The documentation is incomplete on this subject. I'll explain what I mean.
"Apps that target users who are unknown to the ArcGIS platform can authenticate with the platform on behalf of the user by using an app login."
So I go here.
It shows how I can register an app and get a client_id and client_secret.
Now what do I do with them?
"Once you have registered your application and obtained a
client_secret, you implement app login to obtain a token.

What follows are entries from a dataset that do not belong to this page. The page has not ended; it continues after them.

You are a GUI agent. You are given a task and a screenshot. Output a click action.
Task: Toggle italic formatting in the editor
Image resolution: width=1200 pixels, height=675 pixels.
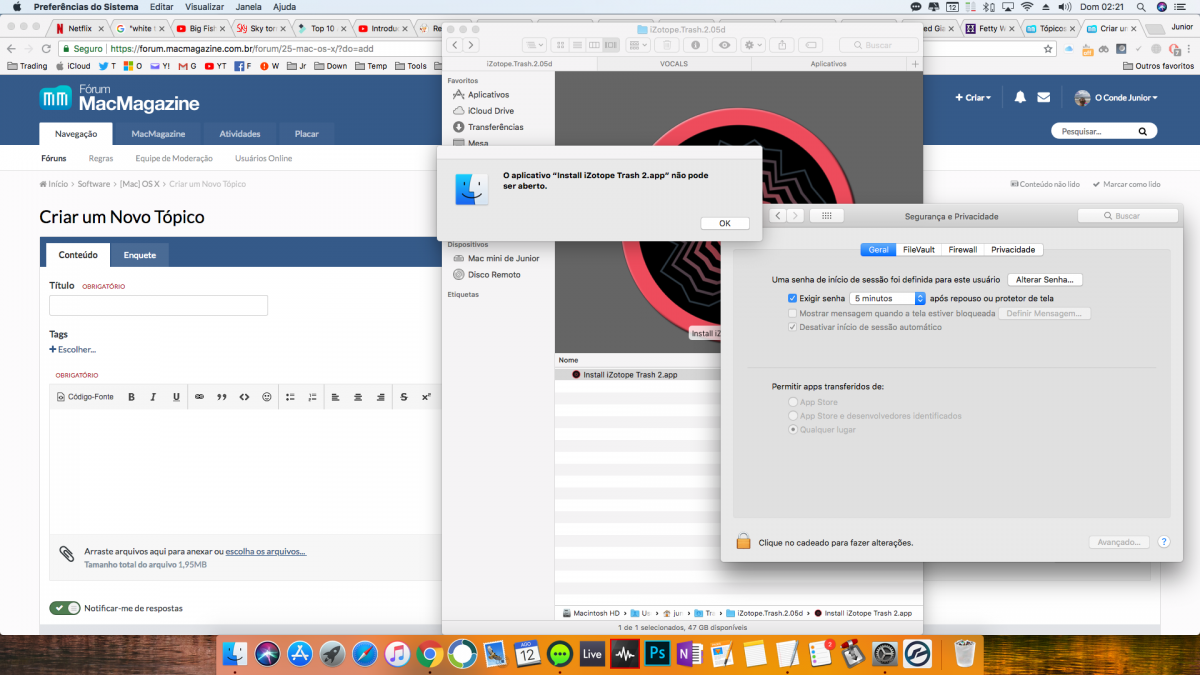[153, 397]
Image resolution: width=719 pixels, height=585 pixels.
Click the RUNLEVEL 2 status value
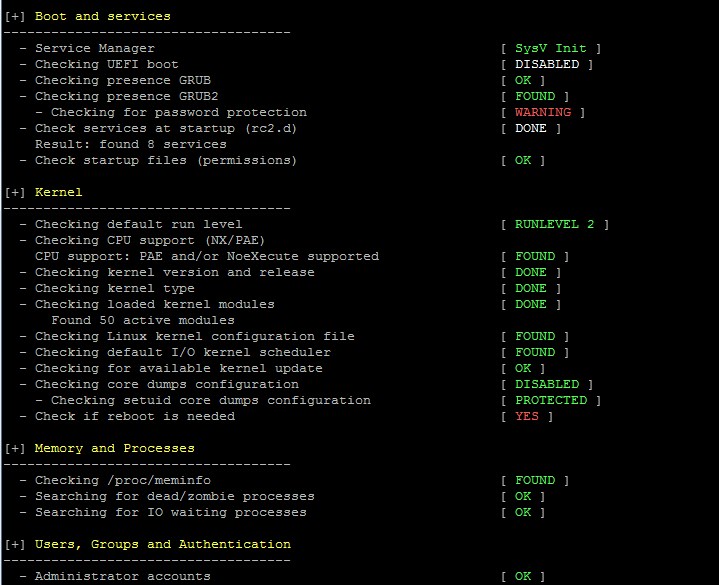tap(554, 224)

The path to follow from here will depend on which SDK you choose to implement your app with."
"If you are implementing your app using one of the ArcGIS Runtime SDKs then continue with the authentication guide for your platform."

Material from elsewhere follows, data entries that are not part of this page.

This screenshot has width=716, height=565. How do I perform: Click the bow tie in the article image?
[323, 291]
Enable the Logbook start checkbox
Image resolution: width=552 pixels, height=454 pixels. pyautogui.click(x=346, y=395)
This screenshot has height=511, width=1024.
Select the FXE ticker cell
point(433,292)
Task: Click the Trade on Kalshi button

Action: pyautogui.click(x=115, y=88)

Sounds good, I'll pick Android.
That takes me back here to where I started:
So I keep reading.:
"The ArcGIS Runtime SDK provides full support for access to secured ArcGIS Server, ArcGIS Online, or ArcGIS Enterprise resources using the following authorization methods:
- ArcGIS Tokens: proprietary token-based authentication mechanism.
- OAuth 2.0: secure delegated access to server resources.
- Network credential: HTTP secured service / Integrated Windows Authentication (IWA).
- Certificate: Public Key Infrastructure (PKI)."
So which of these authorization methods uses a client_id and client_secret?
"The types of Authentication Challenge include the following:
- Username / password: Challenges needing username / password authentication.
- OAuth: Challenges needing an OAuth authorization code.
- Client Certificate: Challenges needing a client certificate to be provided.
- Secure Sockets Layer (SSL) Handshake - Challenges needing a response to certain SslError errors, usually an untrusted host due to a self-signed certificate."
I still don't see anything about using a client_id and client_secret.
Are they a username/password?
Maybe this is all obvious to the rest of you, but not to me.
It would help to have a COMPLETE EXAMPLE.